Instructions for the task>
Repeat each record below exactly, omitting whatever pictures appear in it.

★ ★ ★ ★ ★

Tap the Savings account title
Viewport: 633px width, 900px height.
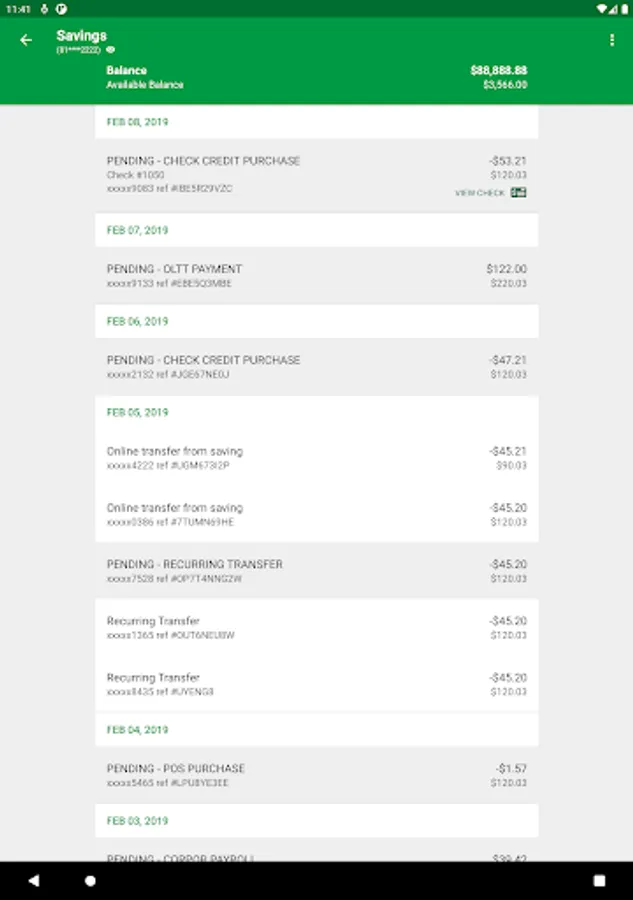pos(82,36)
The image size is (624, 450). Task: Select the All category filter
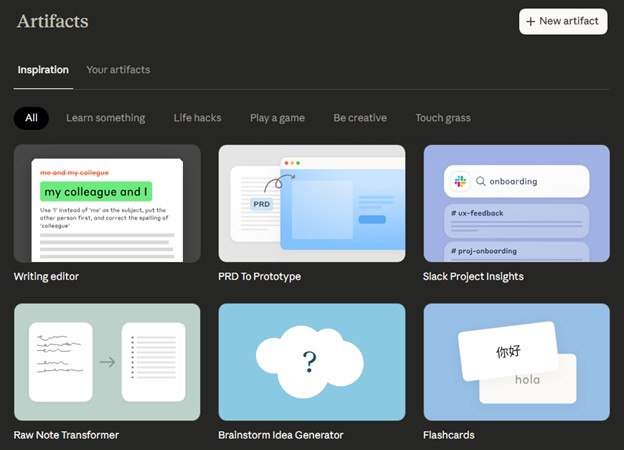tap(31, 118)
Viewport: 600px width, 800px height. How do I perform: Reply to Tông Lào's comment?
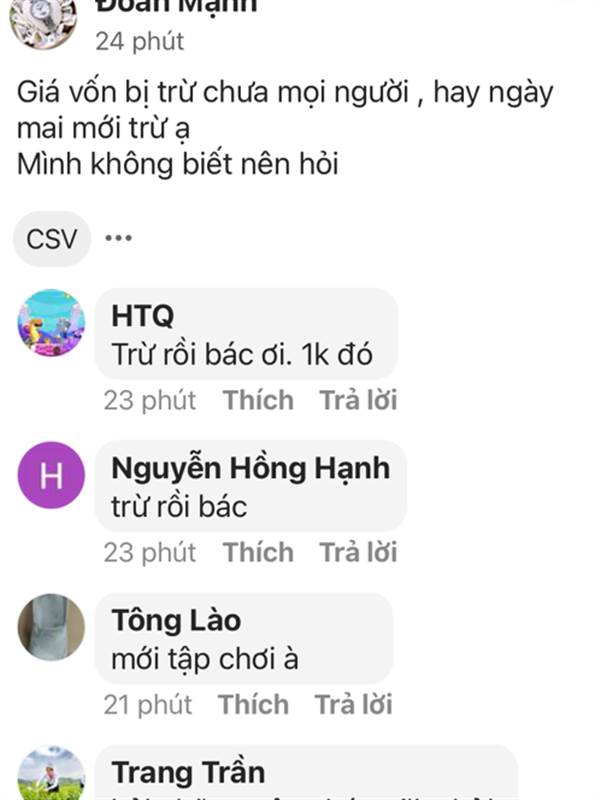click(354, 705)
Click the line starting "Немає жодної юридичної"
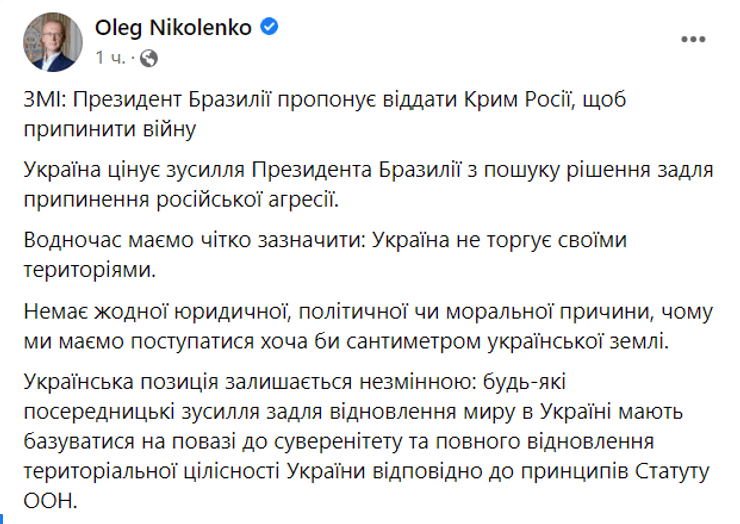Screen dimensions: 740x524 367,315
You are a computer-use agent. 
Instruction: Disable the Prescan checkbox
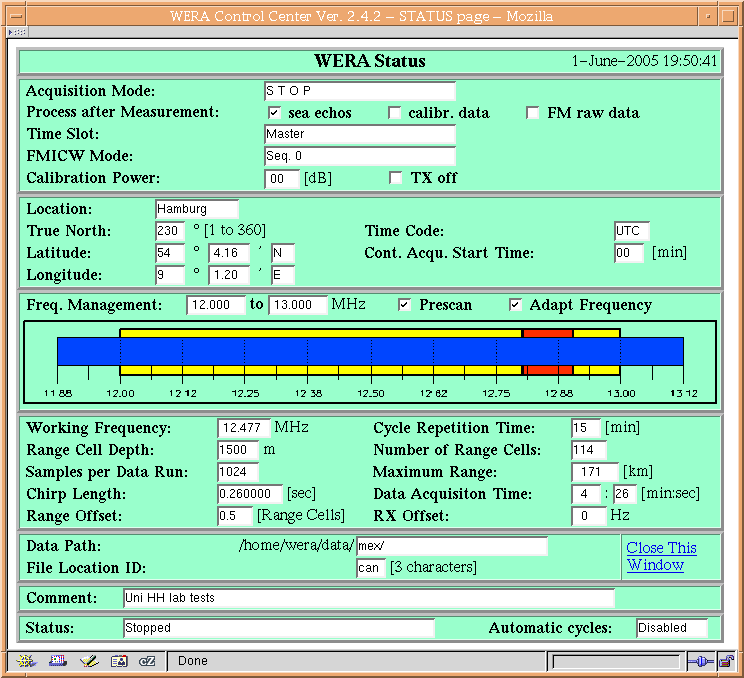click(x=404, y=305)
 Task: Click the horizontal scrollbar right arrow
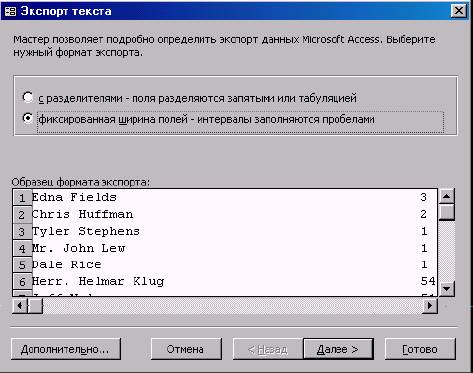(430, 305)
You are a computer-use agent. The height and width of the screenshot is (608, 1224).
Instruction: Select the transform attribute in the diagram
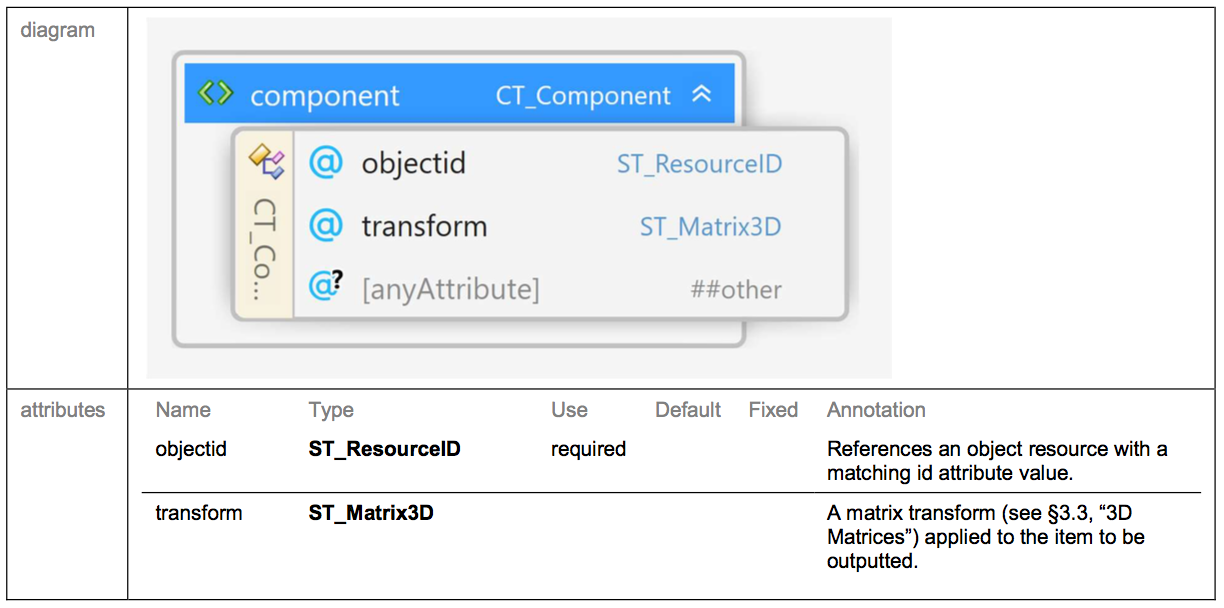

★ ★ ★ ★ ★

Exercise result>
Tap the Savings account title
Viewport: 633px width, 900px height.
pos(82,36)
The image size is (624, 450). Task: Select the All category filter
tap(31, 118)
Viewport: 600px width, 800px height. How do I perform: Reply to Tông Lào's comment?
click(354, 705)
Click the line starting "Немає жодної юридичної"
Screen dimensions: 740x524 367,315
You are a computer-use agent. 
Instruction: Disable the Prescan checkbox
click(x=404, y=305)
 Task: Click the horizontal scrollbar right arrow
(430, 305)
You are a computer-use agent. The height and width of the screenshot is (608, 1224).
Instruction: Select the transform attribute in the diagram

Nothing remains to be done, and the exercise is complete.